**What is required**
Please reproduce the following records exactly, with nothing omitted.

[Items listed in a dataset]
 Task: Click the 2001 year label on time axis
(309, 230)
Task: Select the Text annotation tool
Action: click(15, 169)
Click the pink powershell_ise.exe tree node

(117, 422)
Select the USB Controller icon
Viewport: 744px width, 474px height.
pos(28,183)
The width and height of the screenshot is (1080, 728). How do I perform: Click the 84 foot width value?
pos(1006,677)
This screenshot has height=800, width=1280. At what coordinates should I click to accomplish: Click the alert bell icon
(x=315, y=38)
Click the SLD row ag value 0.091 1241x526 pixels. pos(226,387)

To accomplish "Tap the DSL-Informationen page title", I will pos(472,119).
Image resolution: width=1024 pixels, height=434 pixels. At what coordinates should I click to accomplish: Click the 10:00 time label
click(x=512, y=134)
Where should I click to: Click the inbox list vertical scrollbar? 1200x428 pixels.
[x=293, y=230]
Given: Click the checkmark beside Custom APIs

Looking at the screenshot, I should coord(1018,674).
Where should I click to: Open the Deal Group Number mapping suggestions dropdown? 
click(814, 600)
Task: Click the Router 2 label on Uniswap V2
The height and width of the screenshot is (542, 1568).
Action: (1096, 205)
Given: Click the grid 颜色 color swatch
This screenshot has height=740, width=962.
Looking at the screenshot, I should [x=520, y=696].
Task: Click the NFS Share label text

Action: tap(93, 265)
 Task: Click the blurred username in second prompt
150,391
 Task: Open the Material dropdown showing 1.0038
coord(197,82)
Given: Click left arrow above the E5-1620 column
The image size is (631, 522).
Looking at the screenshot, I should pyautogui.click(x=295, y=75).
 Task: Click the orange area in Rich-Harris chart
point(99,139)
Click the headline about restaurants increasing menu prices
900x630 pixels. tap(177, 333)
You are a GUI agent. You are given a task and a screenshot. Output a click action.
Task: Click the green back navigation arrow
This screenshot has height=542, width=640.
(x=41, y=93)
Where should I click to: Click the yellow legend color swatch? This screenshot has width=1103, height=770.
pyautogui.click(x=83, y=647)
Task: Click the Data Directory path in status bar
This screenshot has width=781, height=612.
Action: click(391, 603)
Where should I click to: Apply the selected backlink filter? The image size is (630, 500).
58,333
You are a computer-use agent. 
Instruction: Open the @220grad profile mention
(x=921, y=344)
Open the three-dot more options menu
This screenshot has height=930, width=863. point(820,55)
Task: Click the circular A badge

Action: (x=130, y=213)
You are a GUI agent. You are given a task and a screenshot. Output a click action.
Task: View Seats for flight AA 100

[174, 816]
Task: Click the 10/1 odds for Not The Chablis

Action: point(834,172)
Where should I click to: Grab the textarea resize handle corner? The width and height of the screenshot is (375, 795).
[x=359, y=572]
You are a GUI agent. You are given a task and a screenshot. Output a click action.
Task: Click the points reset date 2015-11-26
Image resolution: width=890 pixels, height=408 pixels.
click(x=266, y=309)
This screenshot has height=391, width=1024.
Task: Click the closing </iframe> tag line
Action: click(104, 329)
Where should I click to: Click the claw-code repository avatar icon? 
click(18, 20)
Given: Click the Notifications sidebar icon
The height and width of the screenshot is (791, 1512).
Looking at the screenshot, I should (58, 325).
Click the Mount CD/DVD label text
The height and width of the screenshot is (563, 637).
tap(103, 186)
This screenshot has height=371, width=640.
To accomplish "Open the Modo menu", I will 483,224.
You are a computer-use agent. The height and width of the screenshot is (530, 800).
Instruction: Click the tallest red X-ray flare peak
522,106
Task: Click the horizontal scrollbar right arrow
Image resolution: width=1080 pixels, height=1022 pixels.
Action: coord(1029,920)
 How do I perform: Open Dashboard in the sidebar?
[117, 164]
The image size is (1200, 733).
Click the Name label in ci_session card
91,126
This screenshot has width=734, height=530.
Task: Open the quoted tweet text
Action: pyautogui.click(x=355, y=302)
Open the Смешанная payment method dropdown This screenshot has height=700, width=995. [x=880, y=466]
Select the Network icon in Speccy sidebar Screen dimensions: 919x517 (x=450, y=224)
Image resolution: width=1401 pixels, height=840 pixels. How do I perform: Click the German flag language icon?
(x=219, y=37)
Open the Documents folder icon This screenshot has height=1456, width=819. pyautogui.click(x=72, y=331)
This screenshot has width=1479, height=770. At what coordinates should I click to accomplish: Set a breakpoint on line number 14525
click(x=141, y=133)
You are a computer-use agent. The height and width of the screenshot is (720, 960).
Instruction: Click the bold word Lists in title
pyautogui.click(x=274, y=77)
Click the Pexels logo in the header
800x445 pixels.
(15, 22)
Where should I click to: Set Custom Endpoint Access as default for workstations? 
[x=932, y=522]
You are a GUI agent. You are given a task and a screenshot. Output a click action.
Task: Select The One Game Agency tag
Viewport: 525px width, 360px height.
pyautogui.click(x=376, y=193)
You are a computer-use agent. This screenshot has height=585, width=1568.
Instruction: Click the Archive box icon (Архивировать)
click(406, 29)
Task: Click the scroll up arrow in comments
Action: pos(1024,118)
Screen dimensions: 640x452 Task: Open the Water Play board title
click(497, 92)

**Task response**
 Task: Click the 2001 year label on time axis
(309, 230)
Task: Select the Text annotation tool
Action: click(15, 169)
Click the pink powershell_ise.exe tree node

(117, 422)
Select the USB Controller icon
Viewport: 744px width, 474px height.
pos(28,183)
The width and height of the screenshot is (1080, 728). How do I perform: Click the 84 foot width value?
pos(1006,677)
This screenshot has height=800, width=1280. At what coordinates should I click to accomplish: Click the alert bell icon
(x=315, y=38)
Click the SLD row ag value 0.091 1241x526 pixels. pos(226,387)

To accomplish "Tap the DSL-Informationen page title", I will pos(472,119).
Image resolution: width=1024 pixels, height=434 pixels. At what coordinates should I click to accomplish: Click the 10:00 time label
click(x=512, y=134)
Where should I click to: Click the inbox list vertical scrollbar? 1200x428 pixels.
[x=293, y=230]
Given: Click the checkmark beside Custom APIs

Looking at the screenshot, I should coord(1018,674).
Where should I click to: Open the Deal Group Number mapping suggestions dropdown? 
click(814, 600)
Task: Click the Router 2 label on Uniswap V2
The height and width of the screenshot is (542, 1568).
Action: (1096, 205)
Given: Click the grid 颜色 color swatch
This screenshot has height=740, width=962.
Looking at the screenshot, I should [x=520, y=696].
Task: Click the NFS Share label text

Action: tap(93, 265)
 Task: Click the blurred username in second prompt
150,391
 Task: Open the Material dropdown showing 1.0038
coord(197,82)
Given: Click left arrow above the E5-1620 column
The image size is (631, 522).
Looking at the screenshot, I should pyautogui.click(x=295, y=75).
 Task: Click the orange area in Rich-Harris chart
point(99,139)
Click the headline about restaurants increasing menu prices
900x630 pixels. tap(177, 333)
You are a GUI agent. You are given a task and a screenshot. Output a click action.
Task: Click the green back navigation arrow
This screenshot has height=542, width=640.
(x=41, y=93)
Where should I click to: Click the yellow legend color swatch? This screenshot has width=1103, height=770.
pyautogui.click(x=83, y=647)
Task: Click the Data Directory path in status bar
This screenshot has width=781, height=612.
Action: click(391, 603)
Where should I click to: Apply the selected backlink filter? The image size is (630, 500).
58,333
You are a computer-use agent. 
Instruction: Open the @220grad profile mention
(x=921, y=344)
Open the three-dot more options menu
This screenshot has height=930, width=863. point(820,55)
Task: Click the circular A badge

Action: (x=130, y=213)
You are a GUI agent. You are given a task and a screenshot. Output a click action.
Task: View Seats for flight AA 100

[174, 816]
Task: Click the 10/1 odds for Not The Chablis

Action: point(834,172)
Where should I click to: Grab the textarea resize handle corner? The width and height of the screenshot is (375, 795).
[x=359, y=572]
You are a GUI agent. You are given a task and a screenshot. Output a click action.
Task: Click the points reset date 2015-11-26
Image resolution: width=890 pixels, height=408 pixels.
click(x=266, y=309)
This screenshot has height=391, width=1024.
Task: Click the closing </iframe> tag line
Action: click(104, 329)
Where should I click to: Click the claw-code repository avatar icon? 
click(18, 20)
Given: Click the Notifications sidebar icon
The height and width of the screenshot is (791, 1512).
Looking at the screenshot, I should (58, 325).
Click the Mount CD/DVD label text
The height and width of the screenshot is (563, 637).
tap(103, 186)
This screenshot has height=371, width=640.
To accomplish "Open the Modo menu", I will 483,224.
You are a computer-use agent. The height and width of the screenshot is (530, 800).
Instruction: Click the tallest red X-ray flare peak
522,106
Task: Click the horizontal scrollbar right arrow
Image resolution: width=1080 pixels, height=1022 pixels.
Action: coord(1029,920)
 How do I perform: Open Dashboard in the sidebar?
[117, 164]
The image size is (1200, 733).
Click the Name label in ci_session card
91,126
This screenshot has width=734, height=530.
Task: Open the quoted tweet text
Action: pyautogui.click(x=355, y=302)
Open the Смешанная payment method dropdown This screenshot has height=700, width=995. [x=880, y=466]
Select the Network icon in Speccy sidebar Screen dimensions: 919x517 (x=450, y=224)
Image resolution: width=1401 pixels, height=840 pixels. How do I perform: Click the German flag language icon?
(x=219, y=37)
Open the Documents folder icon This screenshot has height=1456, width=819. pyautogui.click(x=72, y=331)
This screenshot has width=1479, height=770. At what coordinates should I click to accomplish: Set a breakpoint on line number 14525
click(x=141, y=133)
You are a computer-use agent. The height and width of the screenshot is (720, 960).
Instruction: Click the bold word Lists in title
pyautogui.click(x=274, y=77)
Click the Pexels logo in the header
800x445 pixels.
(15, 22)
Where should I click to: Set Custom Endpoint Access as default for workstations? 
[x=932, y=522]
You are a GUI agent. You are given a task and a screenshot. Output a click action.
Task: Select The One Game Agency tag
Viewport: 525px width, 360px height.
pyautogui.click(x=376, y=193)
You are a computer-use agent. This screenshot has height=585, width=1568.
Instruction: Click the Archive box icon (Архивировать)
click(406, 29)
Task: Click the scroll up arrow in comments
Action: pos(1024,118)
Screen dimensions: 640x452 Task: Open the Water Play board title
click(497, 92)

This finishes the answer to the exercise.